Destacamos a importância de relacionar a educação com a produção da vida, compartilhamos 
com o mesmo pensamento de Dalmagro (2011) quando a mesma afirma que a relação trabalho - 
educação possibilita uma formação de fato humanizadora, unir saber e fazer é fundar uma educação 
omnilateral, “desenvolvendo as múltiplas potencialidades humanas hoje sufocadas” (DALMAGRO, 
2011). Sobre as limitações do Movimento Sem Terra com relação ao trabalho, a autora destaca: 
 
Entendemos que a escola do MST, ao formar para o trabalho, precisa conhecer e 
problematizar as forças existentes de produção, desde as artesanais e manuais até 
as mais complexas.
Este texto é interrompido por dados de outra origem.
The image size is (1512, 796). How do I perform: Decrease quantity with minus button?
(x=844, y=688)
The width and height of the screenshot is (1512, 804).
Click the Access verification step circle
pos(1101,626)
É preciso analisar o sentido em que elas se colocam e sob o que 
se sustentam, avançando no intuito de dominar a tecnologia e a ciência embutidas 
nos processos produtivos, seja para incorporá-las ou rejeitá-las... (DALMAGRO, 
2011, p. 51) 
 
Em meio às contradições da atualidade a Pedagogia do MST deixa clara a sua vinculação a 
um novo projeto de sociedade, essa proposta de educação está sendo construída no seio da luta de 
classes com a participação de homens, mulheres, crianças, jovens trabalhadores e trabalhadoras do 
campo, sujeitos construtores da própria história e que estão construindo uma nova página na luta de 
classes do Brasil e do Mundo. 
 
 
 
 
 
 
EDUCAÇÃO DO CAMPO: das reivindicações às políticas públicas 
 
De forma direta ou indireta a questão da terra é o que poderia ser chamado de espinha dorsal 
da maioria dosproblemas sociais brasileiro. De 1500 a 1930, o Brasil vivenciou o modelo 
agroexportador, A relação com a terra nesse período era a de concessão de uso, dado pela coroa 
aqueles que tivessem capital para investir e produzir o suficiente para exportação. Os colonizadores 
perceberam a fertilidade das terras brasileiras e desenvolveram a prática da monocultura, para 
abastecer o mercado europeu, chegando a exportar mais de 80% do que era produzido aqui (Stedile, 
2011) utilizando da mão de obra escrava.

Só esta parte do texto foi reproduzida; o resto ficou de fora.